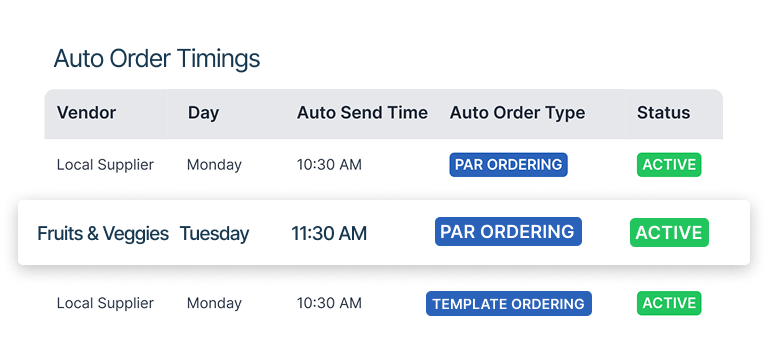Select the Fruits & Veggies vendor name
This screenshot has width=768, height=364.
(x=103, y=234)
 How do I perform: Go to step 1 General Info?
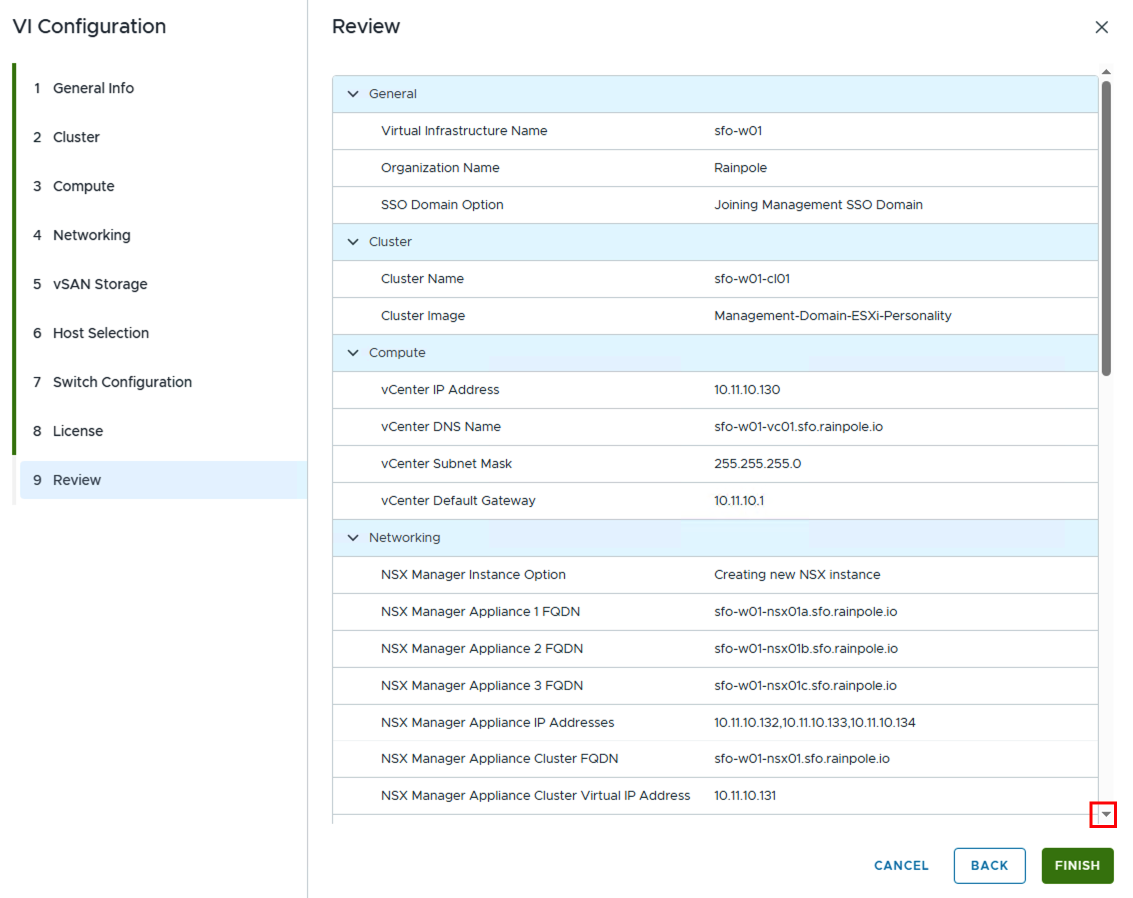(93, 88)
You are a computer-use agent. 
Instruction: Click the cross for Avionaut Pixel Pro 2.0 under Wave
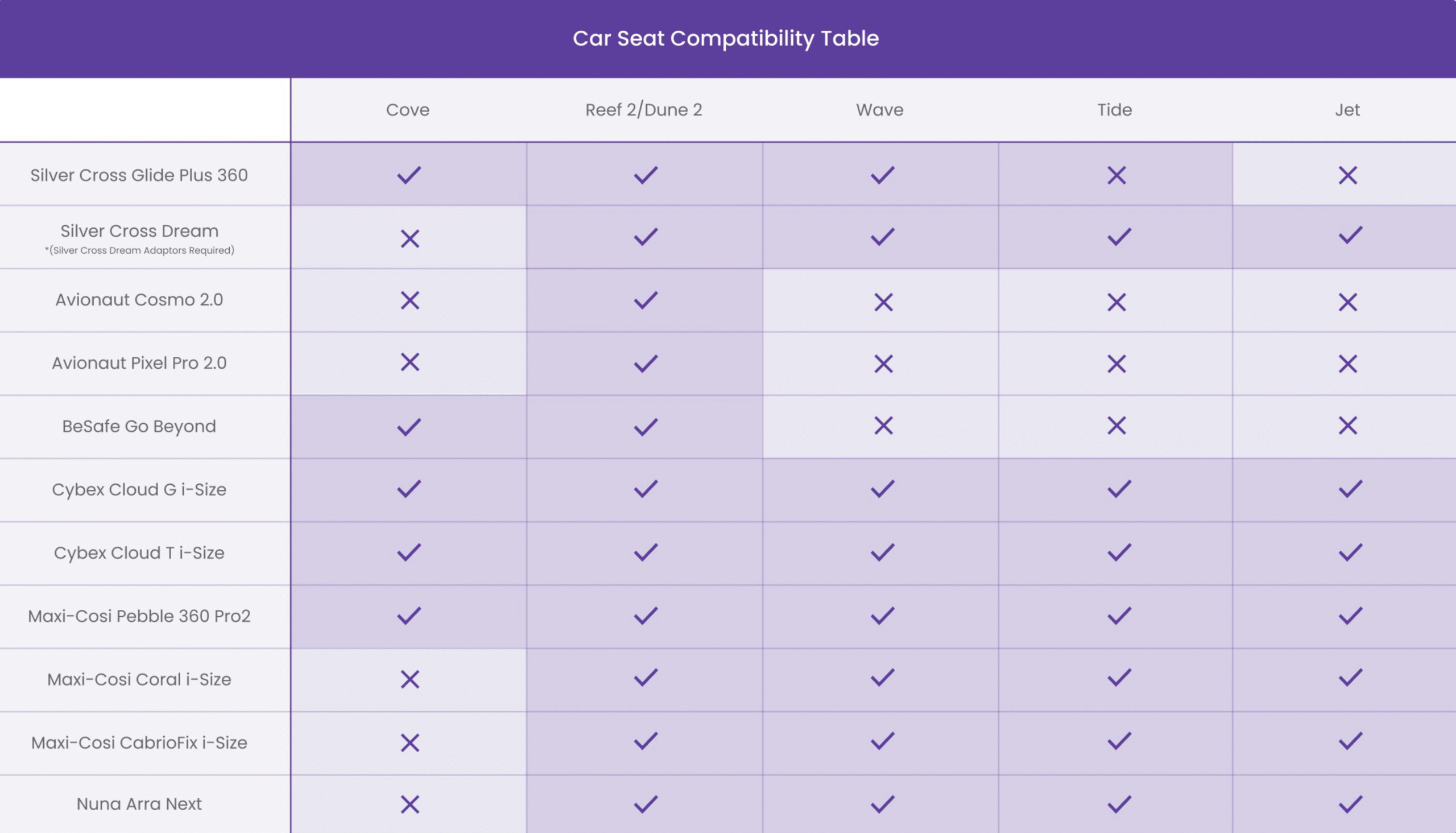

## [Problem to solve]
From the line containing "How do I perform: Go to step 1 General Info?" down to the final line of the records above, restate every line word for word, add nothing, and skip the pictures.

## [Completed task]
 How do I perform: Go to step 1 General Info?
(93, 88)
You are a computer-use agent. 
Instruction: Click the cross for Avionaut Pixel Pro 2.0 under Wave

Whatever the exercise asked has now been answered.